MM-BizRAG beats SOTA by 32% on enterprise Q&A with structure-aware parsing
New multimodal RAG handles reports and slide decks differently, boosting accuracy dramatically
Most multimodal RAG systems treat all documents as images, losing the rich structure of enterprise documents like reports and slide decks. MM-BizRAG, accepted at ACL 2026 Industry Track, takes a different approach: it proactively extracts document structure through a structure-aware split that routes documents into orientation-specific ingestion pipelines. For vertically structured documents (e.g., reports), it applies explicit layout-aware parsing; for horizontally structured ones (e.g., slide decks), it uses holistic page-level representations. A unified LLM-driven artifact transformation pipeline with placeholder-based positional alignment preserves natural reading order, while inference-time multimodal assembly decouples retrieval representations from generation context—enabling richer, more grounded answers without any finetuning requirement.

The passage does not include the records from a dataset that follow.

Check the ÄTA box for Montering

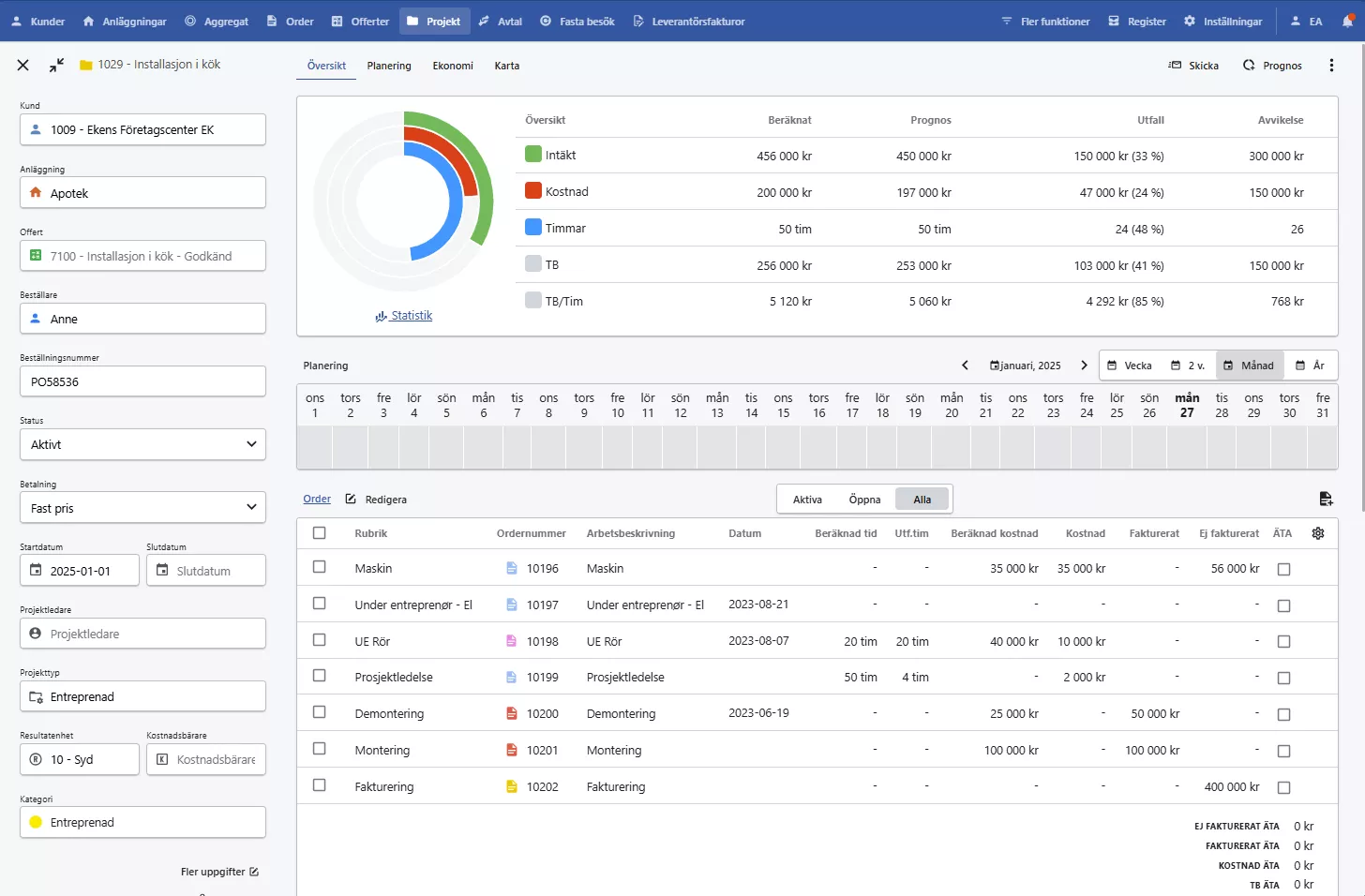tap(1284, 751)
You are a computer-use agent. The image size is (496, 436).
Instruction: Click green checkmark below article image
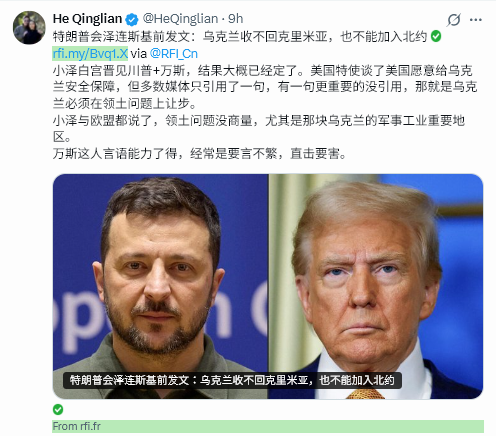[58, 409]
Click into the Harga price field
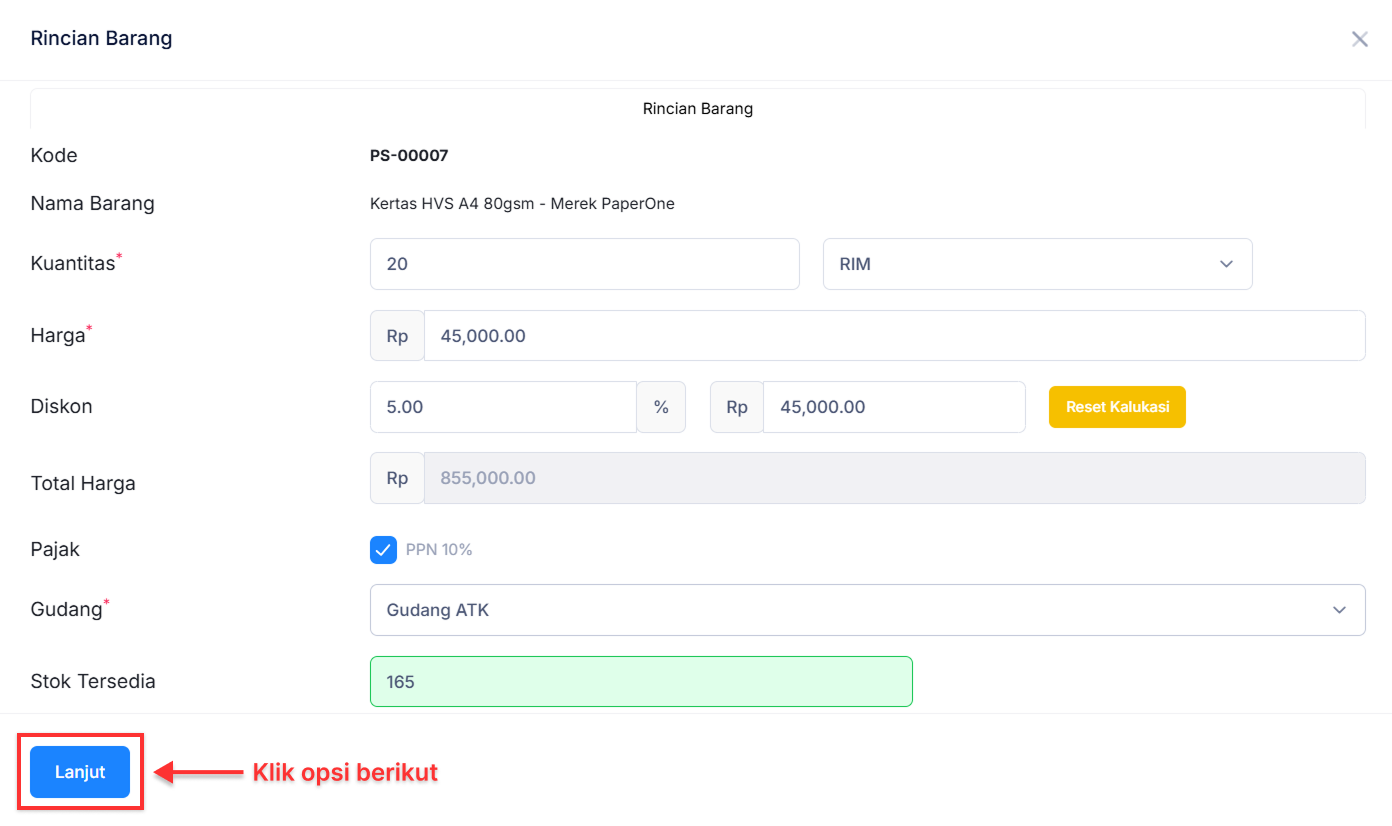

Tested on a large, heterogeneous enterprise dataset and two public benchmarks (SlideVQA and FinRAGBench-V), MM-BizRAG consistently outperforms state-of-the-art vision-centric baselines by up to 32% points, with especially strong gains on report-style layouts. The authors also introduce FastRAGEval, a single-call LLM Judge metric for fine-grained generative recall that halves RAGChecker's cost while achieving stronger human alignment. This work demonstrates that explicit structure handling is key for enterprise-grade document Q&A, and the no-finetuning requirement makes it practical for real-world deployment.
- Introduces document structure-aware splitting with orientation-specific ingestion pipelines for reports vs. slide decks.
- Achieves up to 32% point improvement over SOTA vision-centric baselines on enterprise datasets and public benchmarks.
- Proposes FastRAGEval metric that halves cost of RAGChecker with stronger human alignment for generative recall.
Why It Matters
Enables accurate, structure-aware AI Q&A on complex enterprise documents without costly finetuning.